- _TASKS_:
• a. Reproduce the Dark Fiber description word for word, starting with "The topics of" and going on through "digital commons.".
• b. Carry the Dark Fiber description forward, writing new text that follows on from its final sentence.
* Begin QUOTED PASSAGE *
According to Sydney-based media critic Geert Lovink, the Internet is being
closed off by corporations and governments intent on creating a business and
information environment free of dissent. Calling himself a radical media
pragmatist, Lovink envisions an Internet culture that goes beyond the
engineering culture that spawned it to bring humanities, user groups, social
movements, nongovernmental organizations (NGOs), artists, and cultural
critics into the core of Internet development.

In Dark Fiber, Lovink combines aesthetic and ethical concerns and issues of
navigation and usability without ever losing sight of the cultural and
economic agendas of those who control hardware, software, content, design,
and delivery. He examines the unwarranted faith of the cyber-libertarians in
the ability of market forces to create a decentralized, accessible
communication system. He studies the inner dynamics of hackers' groups,
Internet activists, and artists, seeking to understand the social laws of
online life. Finally, he calls for the injection of political and economic
competence into the community of freedom-loving cyber-citizens, to wrest the
Internet from corporate and state control.

The topics of Dark Fiber include the erosion of email, bandwidth for all,
the rise and fall of dotcom mania, the fight for a public Internet time
standard, the strategies of Internet activists, the ups and down of
community networks, mailing list culture, and collaborative text filtering.
Stressing the importance of intercultural collaboration, Lovink includes
reports from Albania, where NGOs and artists use new media to combat the
country's poverty and isolation; from Taiwan, where the September 1999
earthquake highlighted the cultural politics of the Internet; and from
Delhi, where the Sarai new media center explores free software and the
digital commons.
* End QUOTED PASSAGE *
* Begin COLLECTED DATA *
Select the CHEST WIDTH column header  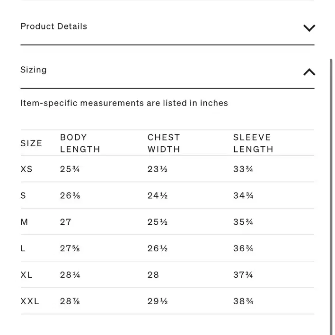pyautogui.click(x=164, y=143)
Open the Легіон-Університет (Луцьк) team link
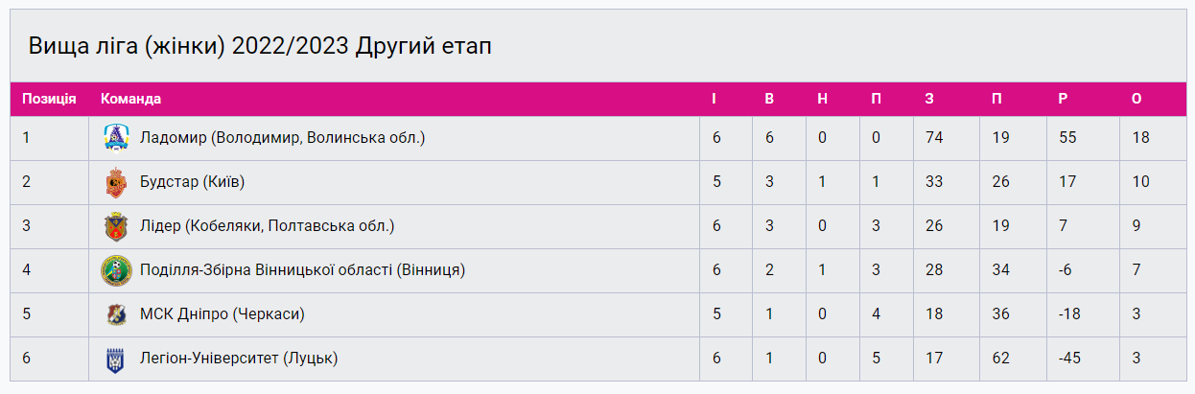1195x394 pixels. pos(238,359)
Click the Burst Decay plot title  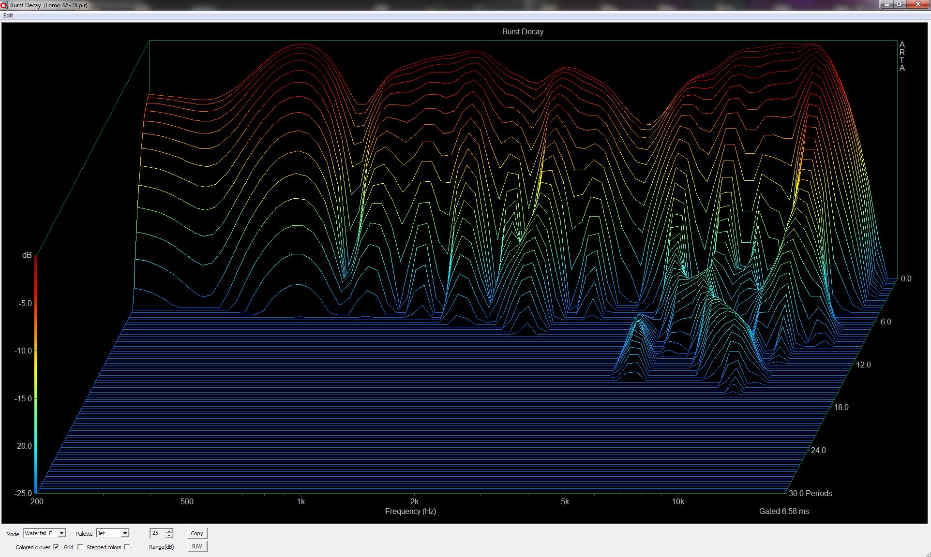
* End COLLECTED DATA *
- _WRITTEN ANSWERS_:
• a.
The topics of Dark Fiber include the erosion of email, bandwidth for all,
the rise and fall of dotcom mania, the fight for a public Internet time
standard, the strategies of Internet activists, the ups and down of
community networks, mailing list culture, and collaborative text filtering.
Stressing the importance of intercultural collaboration, Lovink includes
reports from Albania, where NGOs and artists use new media to combat the
country's poverty and isolation; from Taiwan, where the September 1999
earthquake highlighted the cultural politics of the Internet; and from
Delhi, where the Sarai new media center explores free software and the
digital commons.

• b.
Dark Fiber: Tracking Critical Internet Culture

Geert Lovink, The MIT Press, September 2002

(Arranged translations so far in Italian, Spanish, German and Japanese)

Table of Contents:



Twilight of the Digirati


On Speculative Media Theory

Portrait of the Virtual Intellectual

Case Studies:

The Digital City - Metaphor and Reality

The Nettime Mailinglist, the Early Years

Crystals of Net Criticism:

Language? No Problem

A Push Media Critique

Mass Psychology of the Net: A Proposal

Nettimes, not Swatch Time

Fragments of Net Criticism

Sweet Erosions of E-mail


Tirana, Culture after the Final Breakdown

Taiwan, 921 Aftershocks

Delhi, New Media Center Sarai

Dynamics of Net Culture:

Radical Media Pragmatism

Network Fears and Desires

Short History of 90s Cyberculture

The Importance of Meetspace

Tactical Media - an Insider's Guide

Reality Check:

Media in the New Europe

Soros and the NGO-question

Information Warfare

Kosov@: War in the Age of Internet

Towards a Political Economy:

Cyberculture in the Dotcom Age

The Rise and Fall of Dotcommania

Hi-Low: The Bandwidth Dilemma



Dark Fiber starts when the party is over, in the post-dotcom recession era.
Ignoring the libertarian culture of blame, which accuses both the government
and 'the market' for the tech wreck, it sets out on a critical examination
of actual Internet culture. After a good laugh about the absurd dotgone
business plans it is better to prepare for tough battles to come. There is
little time for post-bubble cynicism. Internet wars are on the rise. Fights
over intellectual property, domain names, repressive legislation, corporate
monopolies and censorship are just about to begin. The future will not
merely be technological. This study argues that in order to understand and
participate in the fight over the Internet a form of 'cultural competence'
is required.

The proposed 'net criticism' is not so much targeted against the values of
Internet pioneers from the pre-dotcom age--those with a belief in
decentrality, the right to own your own words, the idea of sharing
resources, code and content, and anonymity remain essential and worth
defending. Rather, it expresses the growing disbelief that 'the market' is
the appropriate partner in defending and defining, Internet freedom. The
libertarian hackers' version of a do-it-yourself capitalism, with worthy,
anti-monopolistic intentions and the promotion of 'true' market forces, has
proven unable to beat big software, telecom and media players who all have
their vested interests in dismantling these core Internet values.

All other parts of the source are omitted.